病毒大百科

判断病毒文件"svchost.dll"是否注入到包含关键字"winlogon.exe"的进程。

创建线程判断客户计算机上的系统时间是否2005年或之前,如果不是则设置系统时间为2005年。

病毒文件"svchost.dll"注入进程 explorer.exe 。

创建线程删除安全软件的注册表和服务。

读取指定的网址获取木马程序的下载地址,获取成功后下载木马程序保存在客户计算机上并运行。

生成的文件:
%SystemRoot%\system32\svchost.dll
%SystemRoot%\system32\dllcache\svchost.exe (正常系统上也有此文件,但中此病毒的系统,此文件被病毒文件覆盖)

添加的注册表:
Key:HKEY_CURRENT_USER\System\CurrentControlSet\Services\svchost
ImagePath:"%SystemRoot%\system32\dllcache\svchost.exe -g"

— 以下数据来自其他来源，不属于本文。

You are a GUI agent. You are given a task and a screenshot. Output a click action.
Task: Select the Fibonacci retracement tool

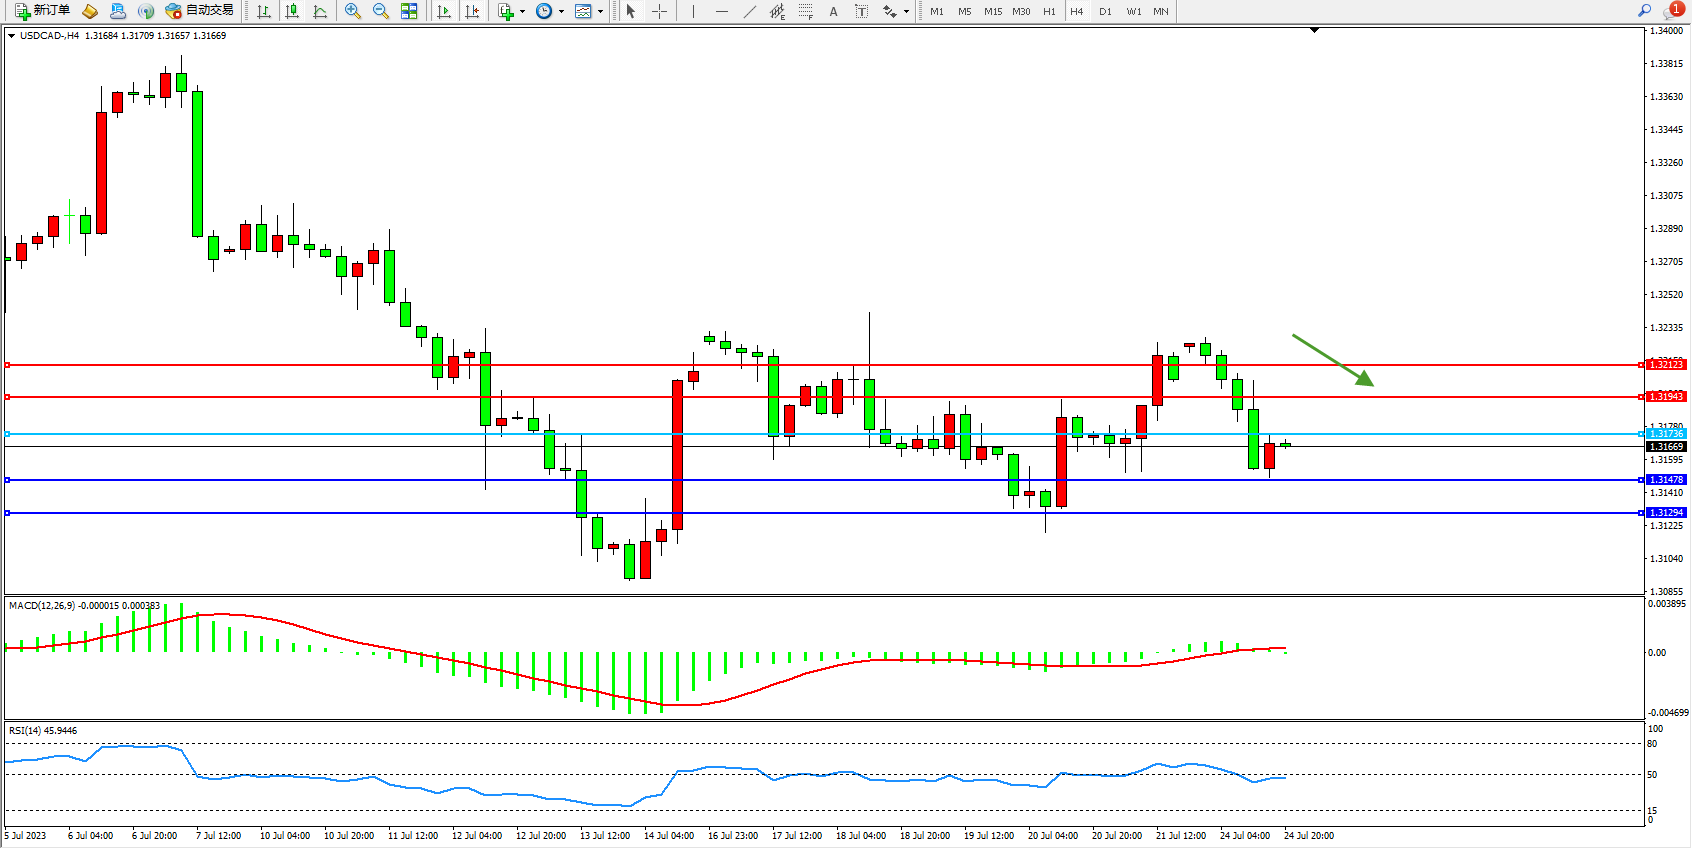pyautogui.click(x=805, y=11)
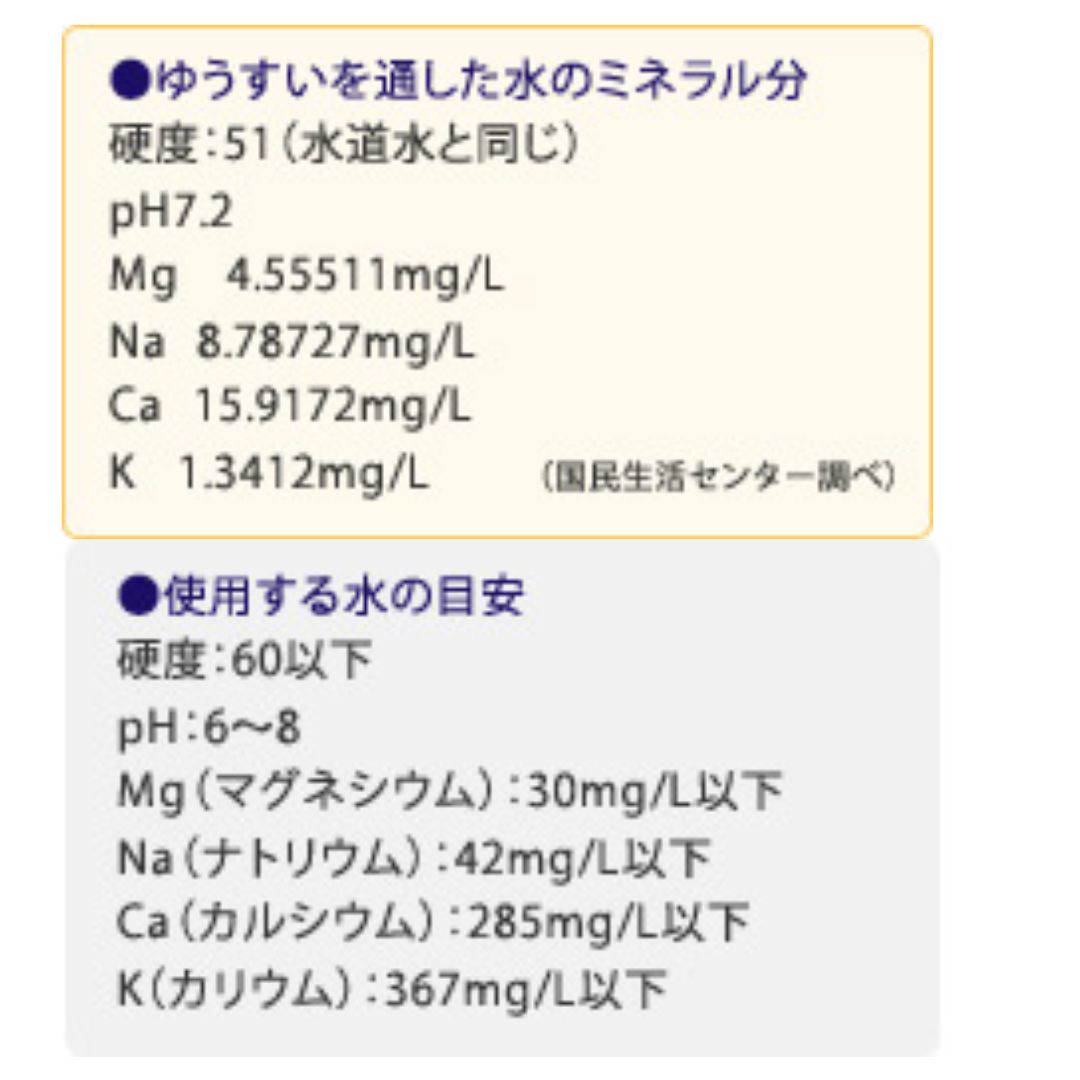Select the heading ゆうすいを通した水のミネラル分

pyautogui.click(x=480, y=82)
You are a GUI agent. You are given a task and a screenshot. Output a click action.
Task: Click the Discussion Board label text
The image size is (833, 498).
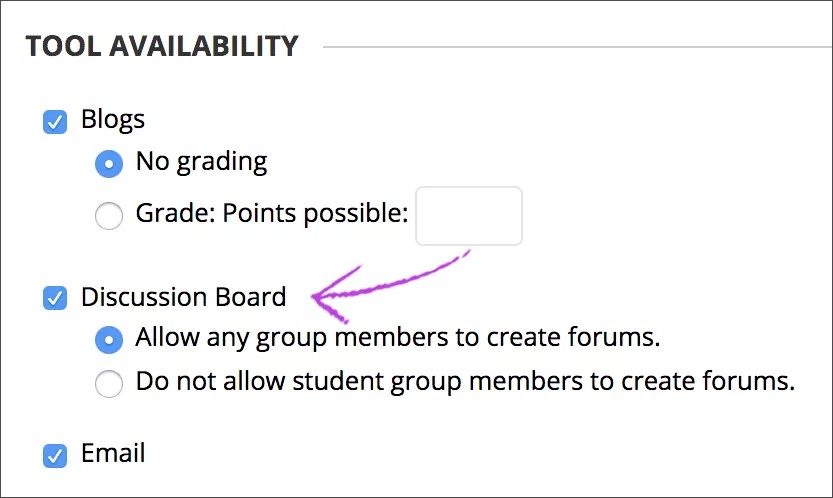[183, 297]
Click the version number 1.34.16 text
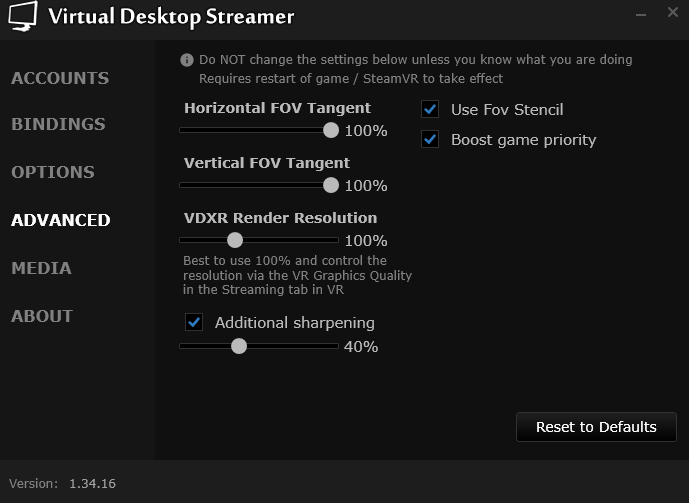 pyautogui.click(x=92, y=484)
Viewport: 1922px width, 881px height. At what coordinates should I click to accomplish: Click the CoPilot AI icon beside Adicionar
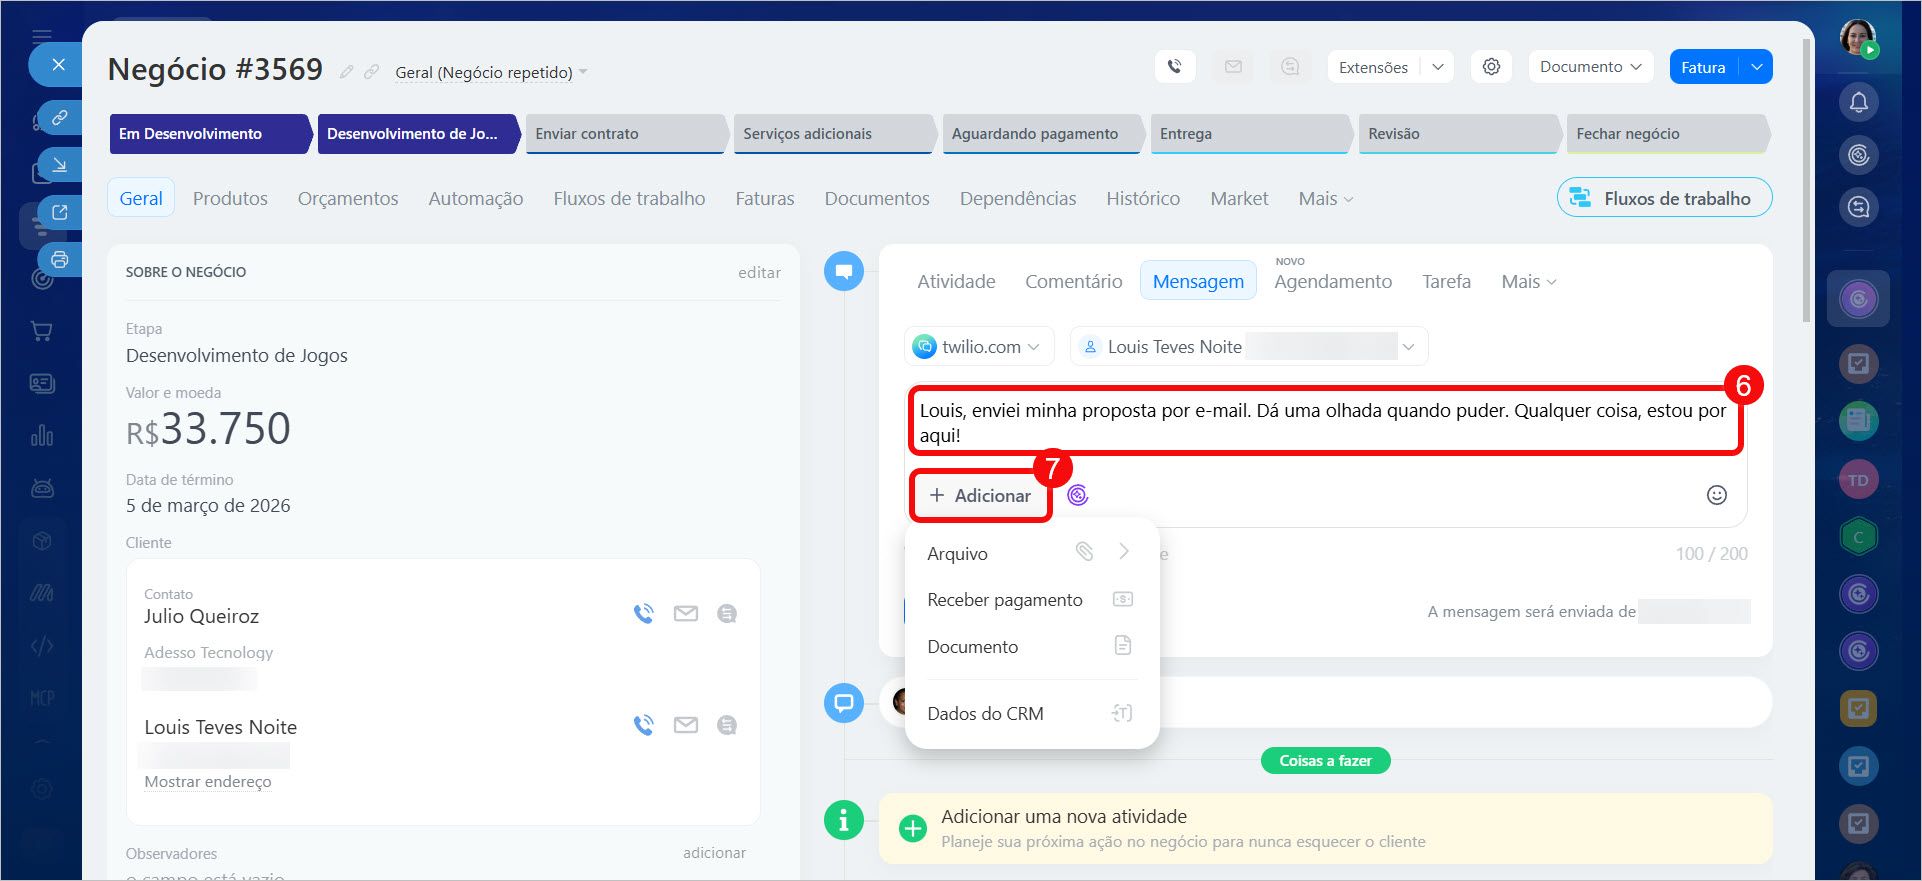tap(1077, 495)
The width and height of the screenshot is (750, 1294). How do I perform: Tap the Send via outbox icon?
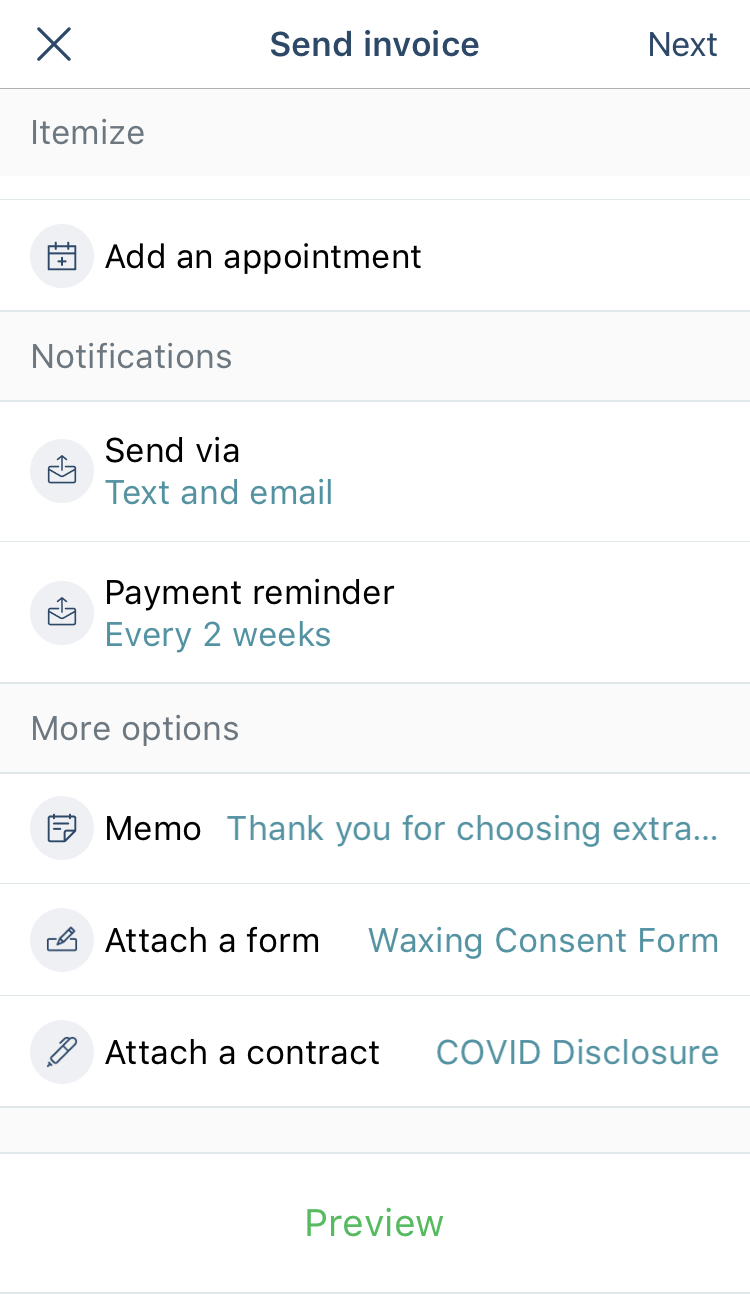click(62, 470)
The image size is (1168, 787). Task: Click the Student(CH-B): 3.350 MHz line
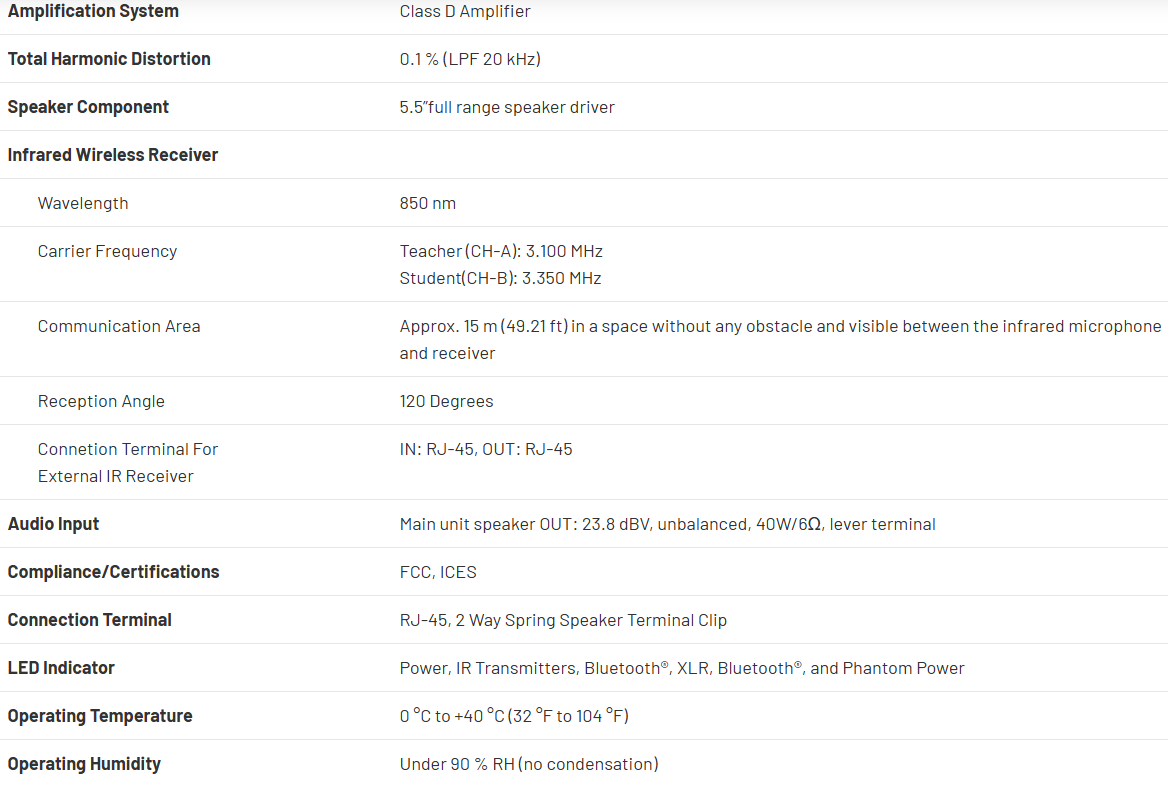point(500,278)
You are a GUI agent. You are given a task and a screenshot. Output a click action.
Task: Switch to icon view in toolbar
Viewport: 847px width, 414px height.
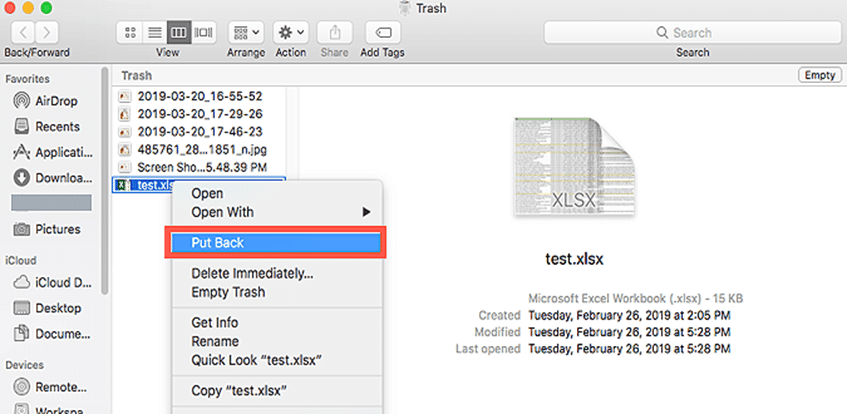(x=130, y=32)
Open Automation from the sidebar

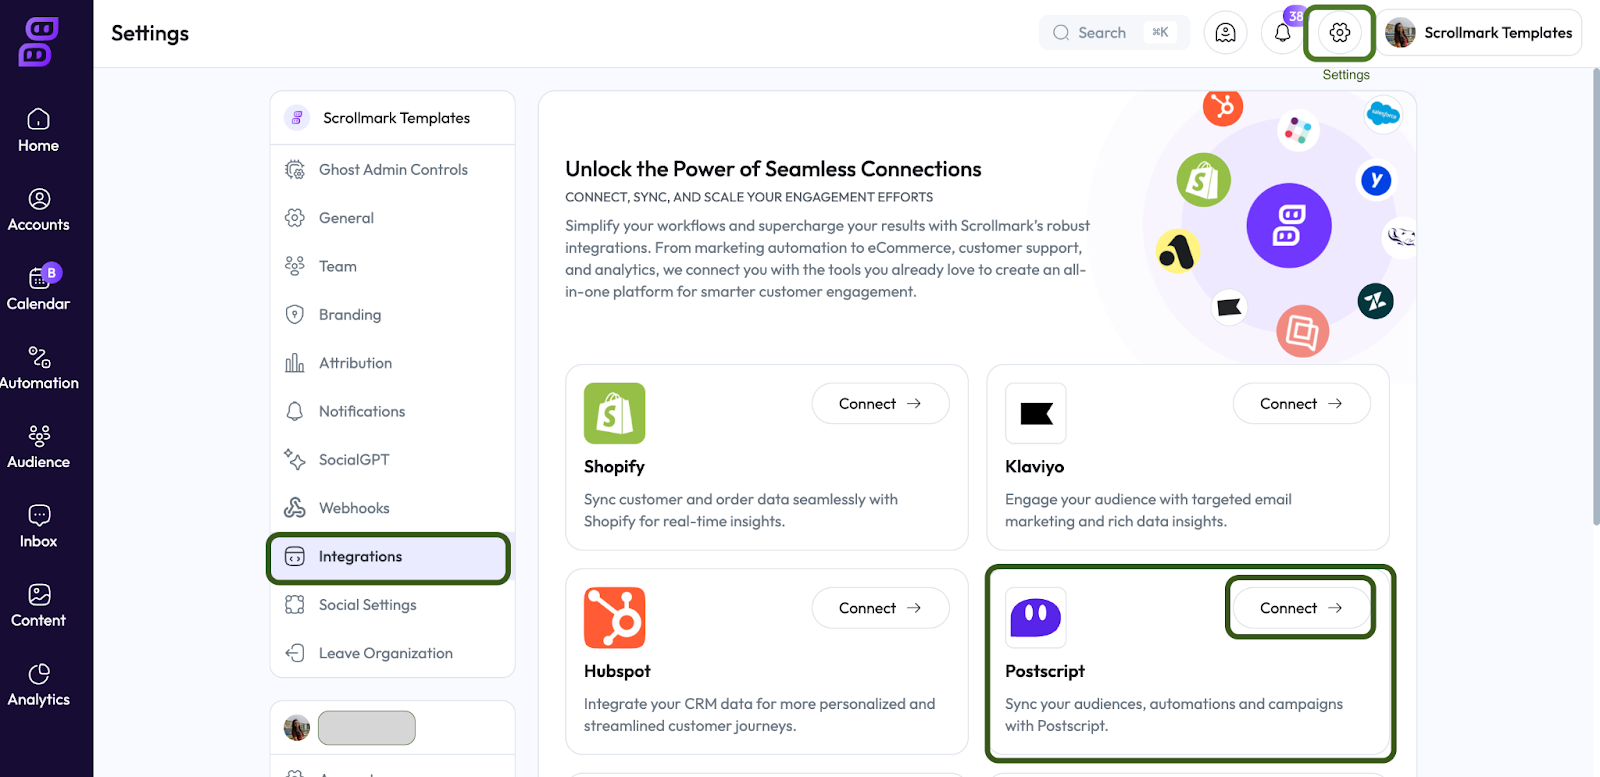point(39,368)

Key:HKEY_LOCAL_MACHINE\System\CurrentControlSet\Enum\Root\LEGACY_SVCHOST

Key:HKEY_LOCAL_MACHINE\System\CurrentCOntrolSet\Services\svchost
ImagePath:"%SystemRoot%\system32\dllcache\svchost.exe -g"

总结:病毒会覆盖正常系统下指定文件夹下的文件,通过创建注册表服务以达到开机自启动的作用。病毒会删除客户计算机上指定安全软件的服务和注册表,以达到开机时不让安全软件自启动,并从网络上下载木马程序保存到客户计算机上运行。